Stored items:
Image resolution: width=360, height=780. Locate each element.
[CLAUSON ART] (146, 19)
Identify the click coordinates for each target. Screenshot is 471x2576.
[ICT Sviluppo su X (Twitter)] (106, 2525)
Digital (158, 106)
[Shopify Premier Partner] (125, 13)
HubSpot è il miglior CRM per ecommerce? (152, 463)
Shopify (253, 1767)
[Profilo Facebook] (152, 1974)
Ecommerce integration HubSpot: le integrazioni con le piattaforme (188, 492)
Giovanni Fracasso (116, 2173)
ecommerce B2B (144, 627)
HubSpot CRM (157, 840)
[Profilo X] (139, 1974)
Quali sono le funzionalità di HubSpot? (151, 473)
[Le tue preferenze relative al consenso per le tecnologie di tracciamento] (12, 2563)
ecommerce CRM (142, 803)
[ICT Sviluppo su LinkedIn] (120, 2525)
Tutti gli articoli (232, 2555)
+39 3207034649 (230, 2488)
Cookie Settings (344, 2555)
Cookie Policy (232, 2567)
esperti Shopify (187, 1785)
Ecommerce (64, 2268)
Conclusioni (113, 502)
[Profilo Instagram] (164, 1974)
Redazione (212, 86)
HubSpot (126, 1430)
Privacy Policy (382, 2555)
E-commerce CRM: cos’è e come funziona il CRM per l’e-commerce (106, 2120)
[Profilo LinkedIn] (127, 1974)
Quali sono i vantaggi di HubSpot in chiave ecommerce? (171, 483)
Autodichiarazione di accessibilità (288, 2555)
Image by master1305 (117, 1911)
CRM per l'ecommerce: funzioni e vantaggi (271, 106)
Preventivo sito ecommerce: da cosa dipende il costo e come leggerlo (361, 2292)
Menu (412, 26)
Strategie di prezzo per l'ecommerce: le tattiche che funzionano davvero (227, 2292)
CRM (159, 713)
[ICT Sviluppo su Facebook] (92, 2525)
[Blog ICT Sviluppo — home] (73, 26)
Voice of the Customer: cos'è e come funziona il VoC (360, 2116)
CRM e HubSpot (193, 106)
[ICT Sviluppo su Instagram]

**What you have to do**
Your answer should be the exact lines above from the one with "Identify the click" through the one with "[Profilo X] (139, 1974)", both included, and nothing besides.

**Answer to this task**
Identify the click coordinates for each target. Screenshot is 471x2576.
[ICT Sviluppo su X (Twitter)] (106, 2525)
Digital (158, 106)
[Shopify Premier Partner] (125, 13)
HubSpot è il miglior CRM per ecommerce? (152, 463)
Shopify (253, 1767)
[Profilo Facebook] (152, 1974)
Ecommerce integration HubSpot: le integrazioni con le piattaforme (188, 492)
Giovanni Fracasso (116, 2173)
ecommerce B2B (144, 627)
HubSpot CRM (157, 840)
[Profilo X] (139, 1974)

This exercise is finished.